Bottled Water Holds Strong

Proprietary Brands Prosper

With consumers seeking less expensive options, private label sales are increasing across all channels, but struggling in c-stores, where they brought in $3 billion in sales, but were down 3.3% compared to last year, for the 52 weeks ended Feb. 21, 2009. In contrast, Wal-Mart’s private label sales were up by 10.8%, and in the drug channel, they were up 14.4%. In the jug/bulk still water category, the best selling water at c-stores was private label—which accounted for $6,678,700 in sales, according to Information Resources Inc. data for the 52 weeks ended April 19, 2009. 

Bottled water is holding its own in c-stores, outselling milk and juice and remaining a trendy product with consumers despite the surge in sales of energy products.

Just how bottled water sales are faring in the recession depends on the data consulted. Water sales at c-stores totaled $699 million, down 9.23% compared to the prior year, according to Information Resources Inc., a Chicago-based market research firm, for the 52 weeks ended April 19, 2009. According to Nielsen data, during the 52 weeks ended March 21, 2009, bottled water at c-stores brought in $2.5 billion in sales, a 0.6% increase from the prior year. Milk brought in $2.3 billion, a 2.2% decrease compared to last year, which means bottle water is outselling milk at c-stores. One reason might be that the current economic recession has fewer households shopping c-stores than in the past.
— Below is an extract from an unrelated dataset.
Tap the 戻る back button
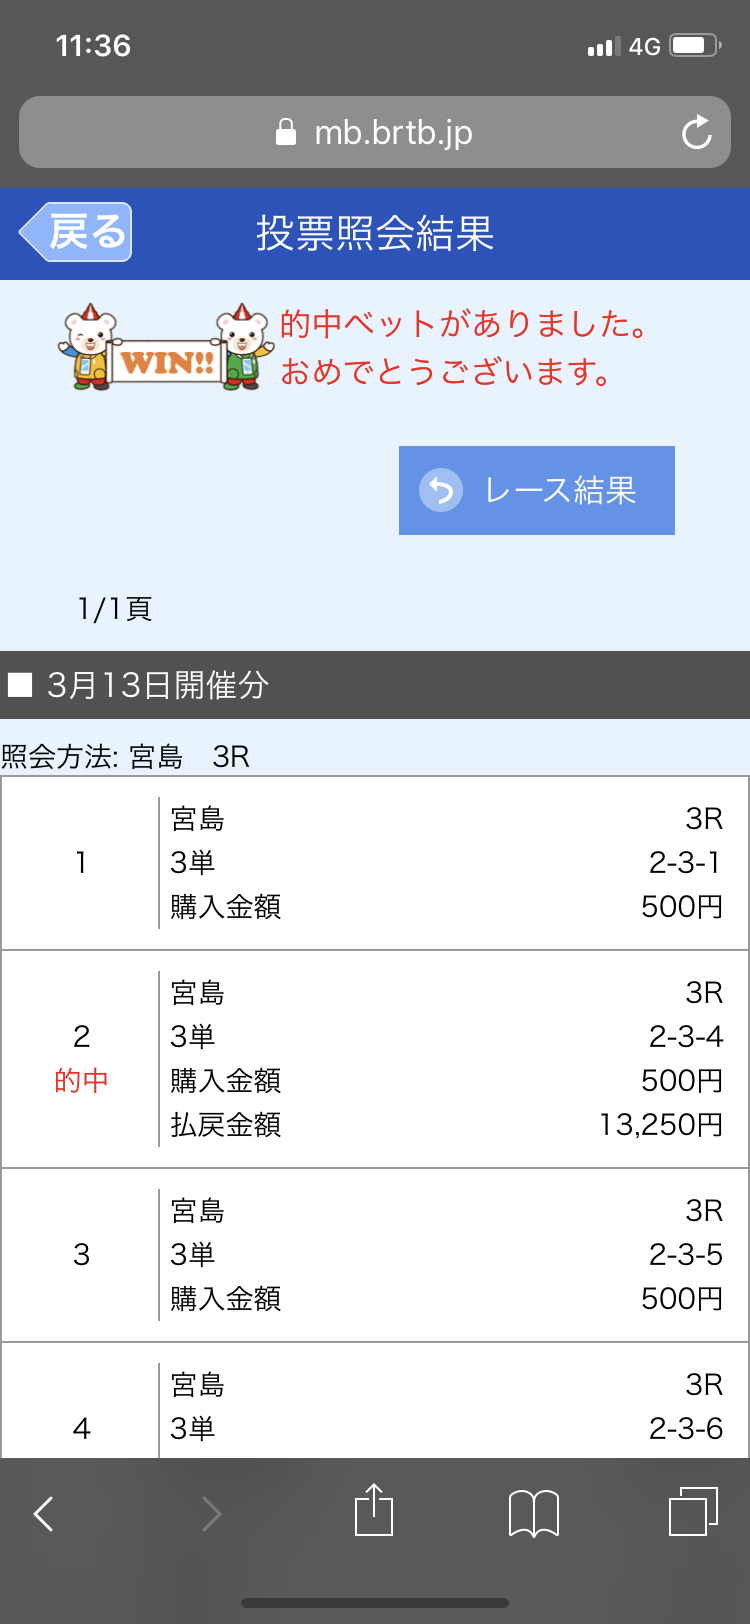 pyautogui.click(x=76, y=232)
About 50% of bottled water sales take place outside the traditional grocery store channel, the Nielsen study revealed. Packaged beverages as a whole made up 14.1% of the $114,010 average monthly sales at c-stores, and 16.6% of the average monthly profit of $36,466, according to the 2009 NACS State of the Industry report. NACS reported average packaged beverage store sales totaled $11,587. Bottled water sales made up 12.8% of those sales, and brought in $2.57 billion in sales, up 1.5% from the previous year.
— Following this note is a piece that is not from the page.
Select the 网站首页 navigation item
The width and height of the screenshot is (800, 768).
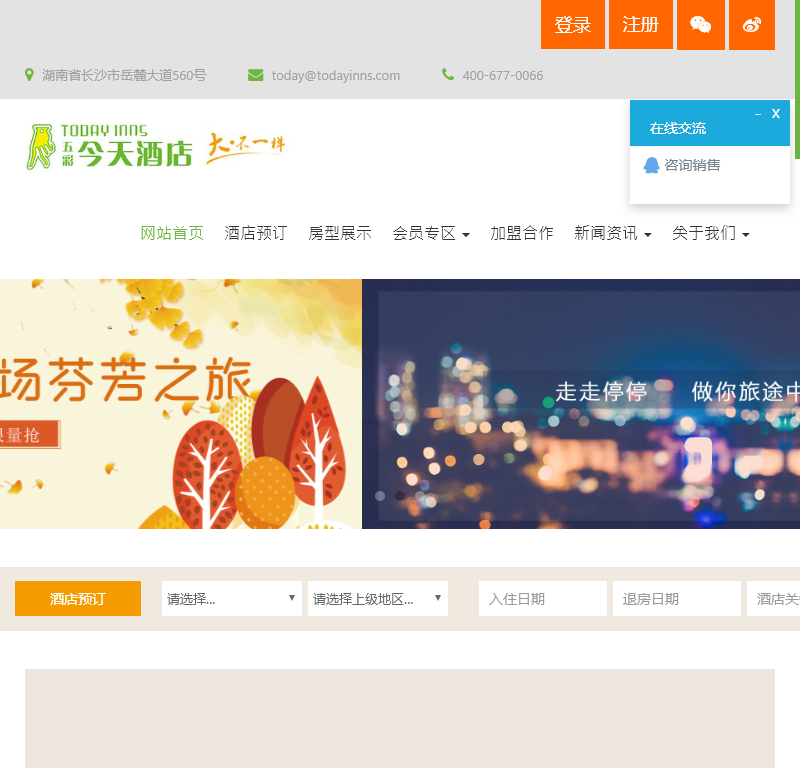pyautogui.click(x=172, y=233)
One trend worth noting is that consumers appear to be reducing bottled water consumption in favor of tap water to save money for a variety of reasons, ranging from the economy to the perceived environmental impact caused by plastic bottles. In response, bottled water manufacturers from Nestlé to Coca-Cola have responded with bottles featuring reduced plastic. The new 16.9-ounce Aquafina bottle from Pepsi Co., for example, weighs about 20% less than the previous version.

Specialty Waters Growing
Enhanced waters also are increasing in popularity. According to a Nielsen study, the unsweetened flavored water category is growing faster than other segments in the bottled water category. “In bottled water, it’s the ability to take a bottle of plain water and move in a direction that’s more functional, creating energy elements, fortifying it with calcium or protein,” said Jim Fiene, senior vice president for Open Pantry Food Marts of Wisconsin, which operates 26 stores in Wisconsin and Illinois.